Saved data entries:

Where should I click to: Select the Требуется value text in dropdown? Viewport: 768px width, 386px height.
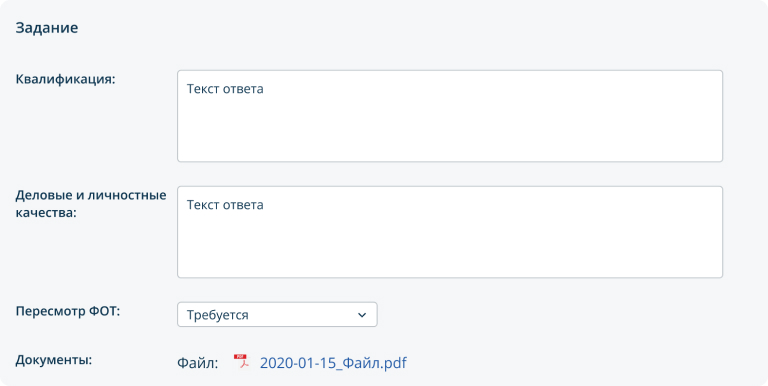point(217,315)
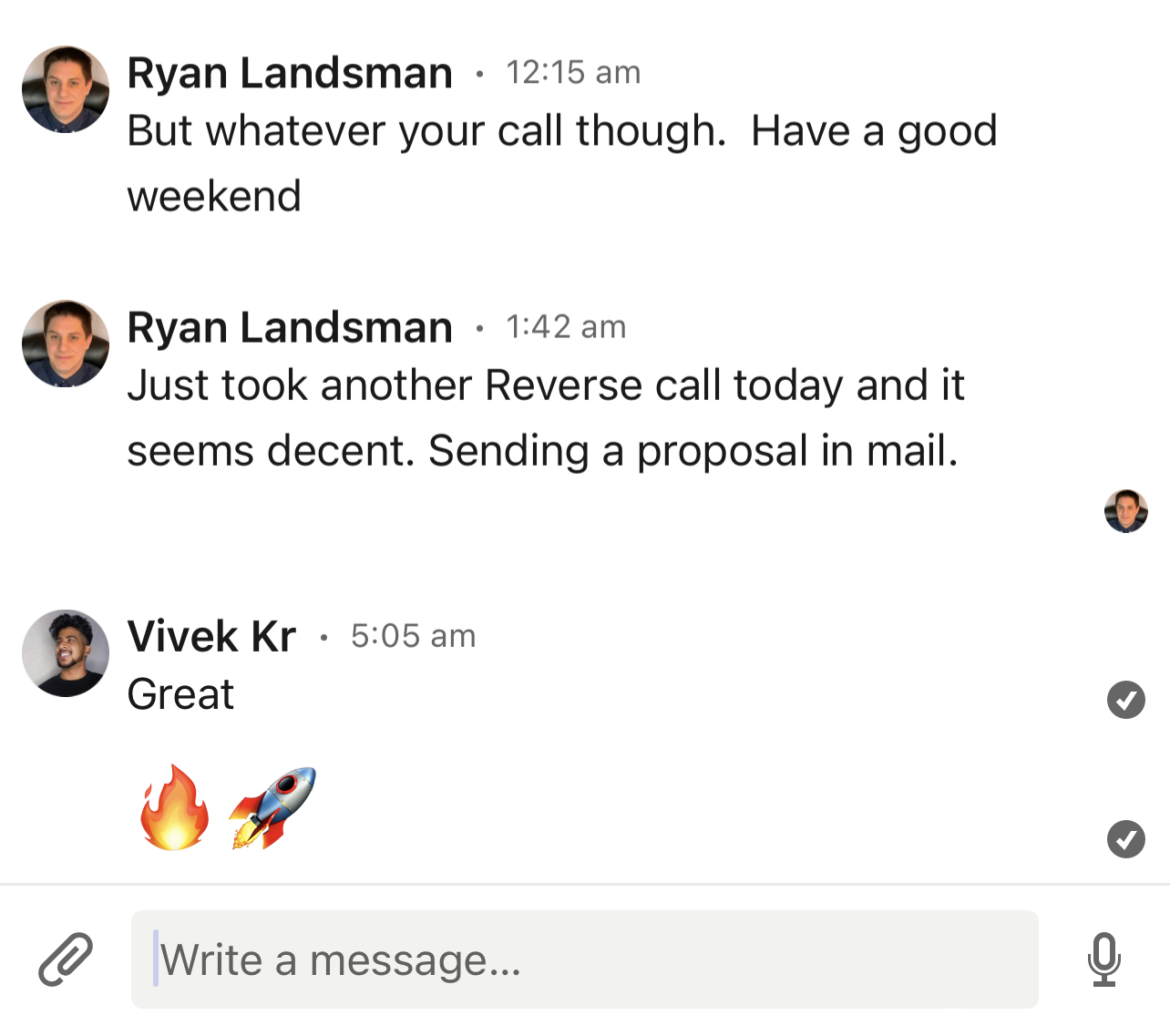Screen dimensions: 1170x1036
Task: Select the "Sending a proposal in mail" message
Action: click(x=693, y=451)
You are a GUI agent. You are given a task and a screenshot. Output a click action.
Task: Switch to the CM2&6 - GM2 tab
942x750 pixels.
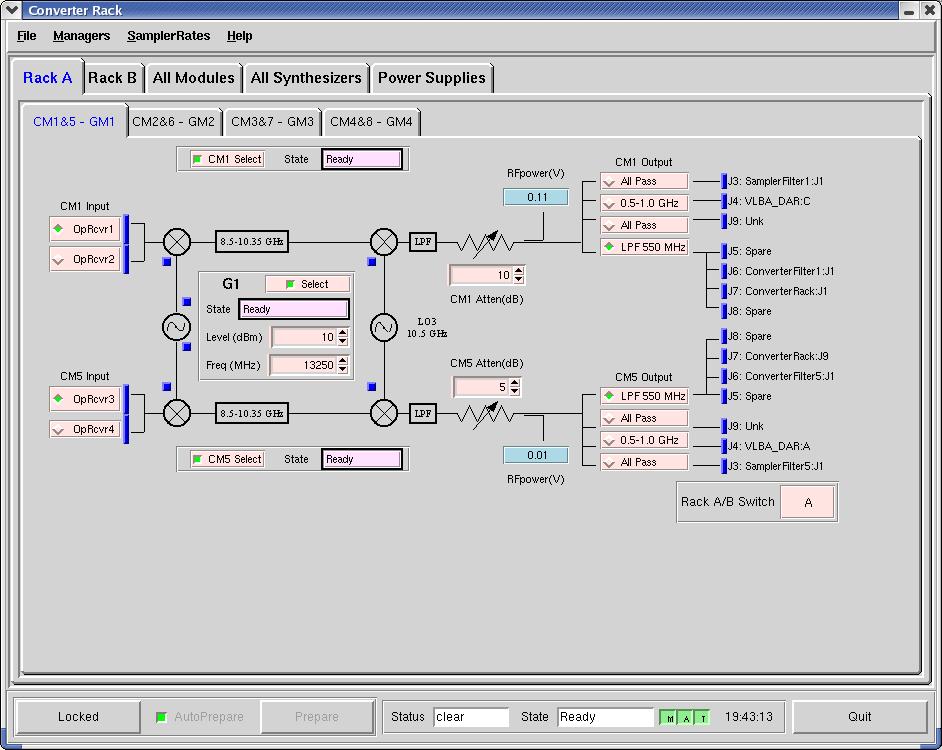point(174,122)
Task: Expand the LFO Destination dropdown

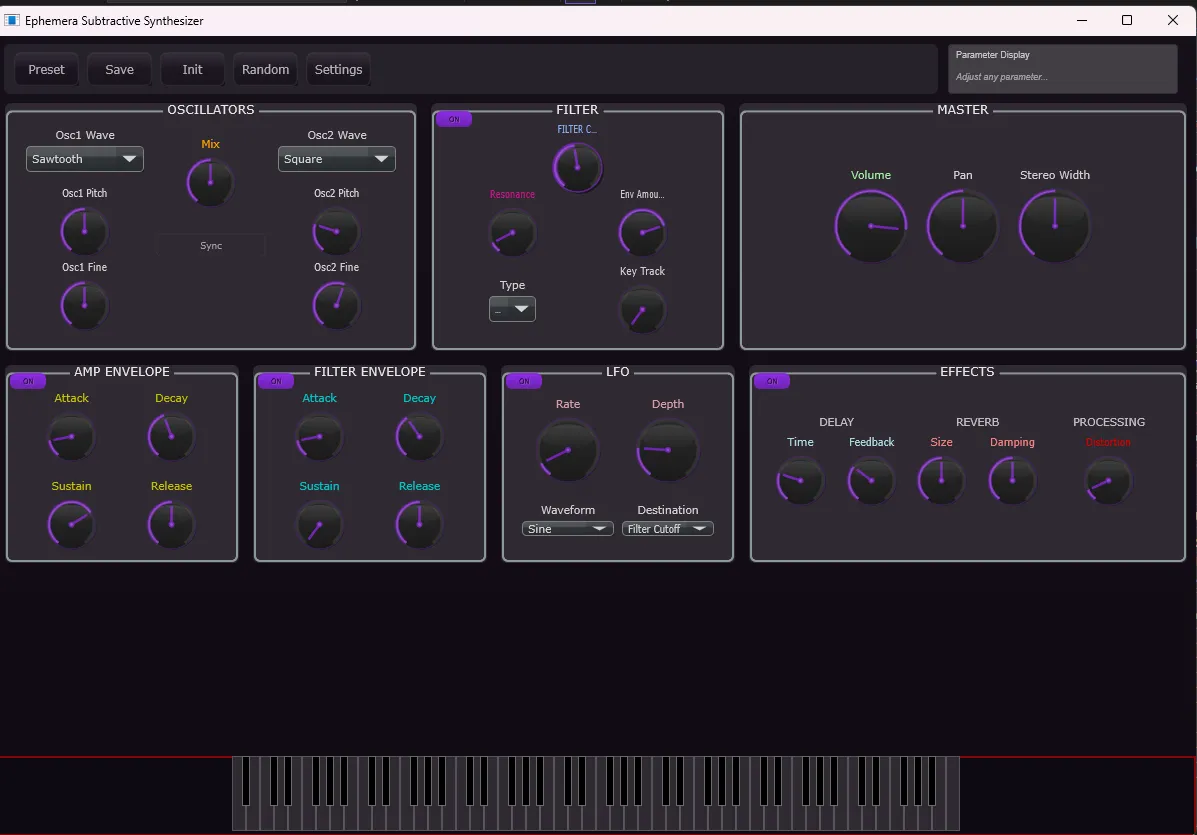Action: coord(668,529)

Your objective ::
Your copy should consist solely of the lines from the line containing "942x750 pixels." through the last line of the records above, reproduced exactly, with the pictures left out.

Written response ::
942x750 pixels.
point(174,122)
Task: Expand the LFO Destination dropdown

Action: coord(668,529)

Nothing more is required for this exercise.